Personal information
- Born: May 9, 1993 (age 33) Scottsdale, Arizona
- Listed height: 6 ft 3 in (1.91 m)
- Listed weight: 285 lb (129 kg)

Career information
- High school: Scottsdale (AZ) Saguaro
- College: USC (2011–2015);

Awards and highlights
- Parade High School All-American (2010); Super Prep High School All-American (2010); Prep Star High School All-American (2010); UnderArmour High School All-American (2010);
- Stats at ESPN

= Cyrus Hobbi =

American football player (born 1993)

Cyrus Hobbi (born May 9, 1993) is an American college football offensive lineman. He attended the University of Southern California. Hobbi is considered one of the best center prospects of his class.

A native of Scottsdale, Arizona, Hobbi attended Saguaro High School, where he was a three-time All-Region and two-time All-State lineman. In his senior year, he helped Saguaro win the Arizona state 4A-1 title and earned All-American honors by Parade, Super Prep, and Prep Star. Regarded as a four-star recruit by Rivals.com, Hobbi was ranked as the No. 4 offensive guard prospect in his class.
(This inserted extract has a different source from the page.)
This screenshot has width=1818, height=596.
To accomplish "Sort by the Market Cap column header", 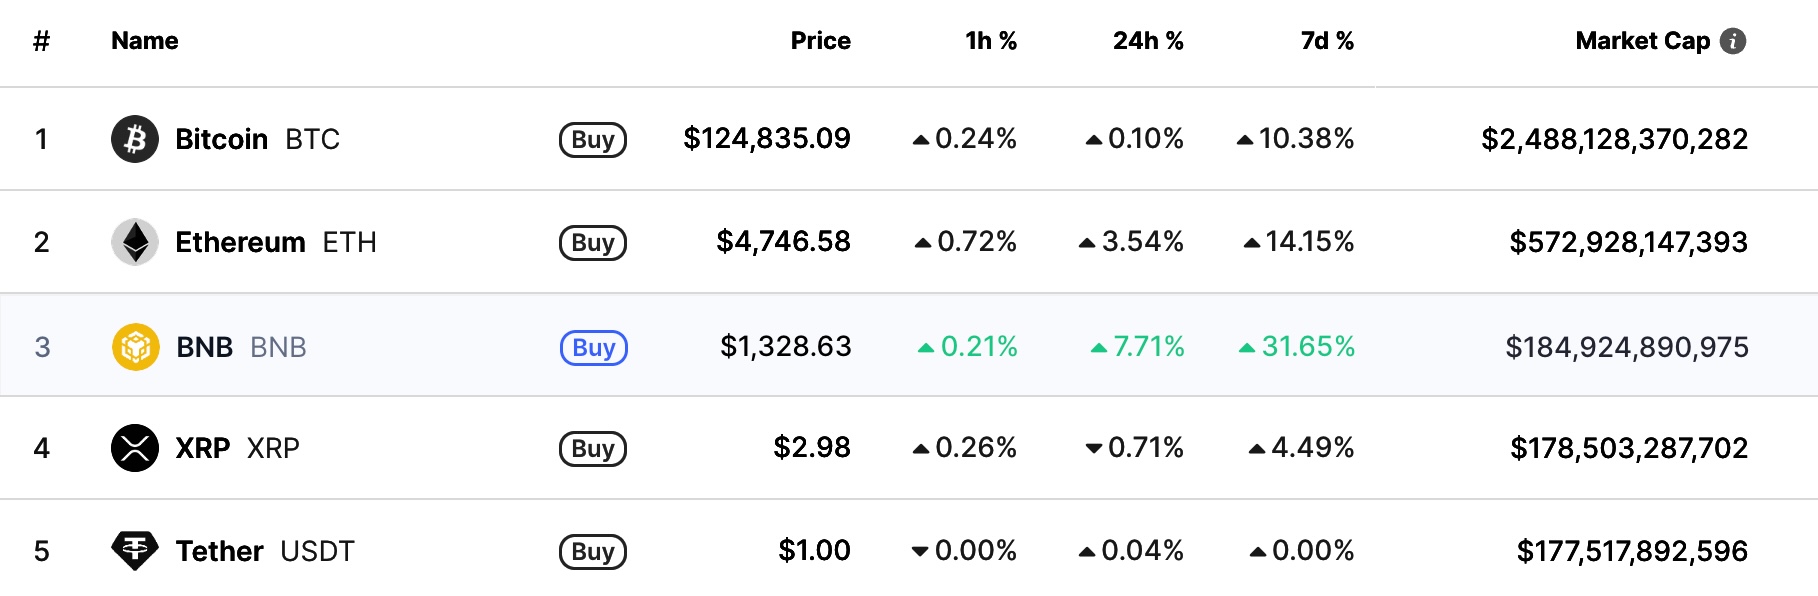I will (x=1642, y=41).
ESPN.com gave him an 82-point grade and ranked him the No. 1 OG prospect. He chose to attend USC over Arizona State and UCLA.

After redshirting his initial year at USC, Hobbi was a backup center and offensive guard as a redshirt freshman in 2012. He appeared in seven games (Hawaii, Syracuse, Stanford, California, Utah, Colorado, Arizona) and even started at Stanford replacing an injured Khaled Holmes.

In 2020, he started to pursue acting and starred as Klein in the horror movie Blade: The Iron Cross, which is part of the Puppet Master franchise. In 2022, he starred in the Bowling for Soup music video for "Hello Anxiety", off their album Pop Drunk Snot Bread.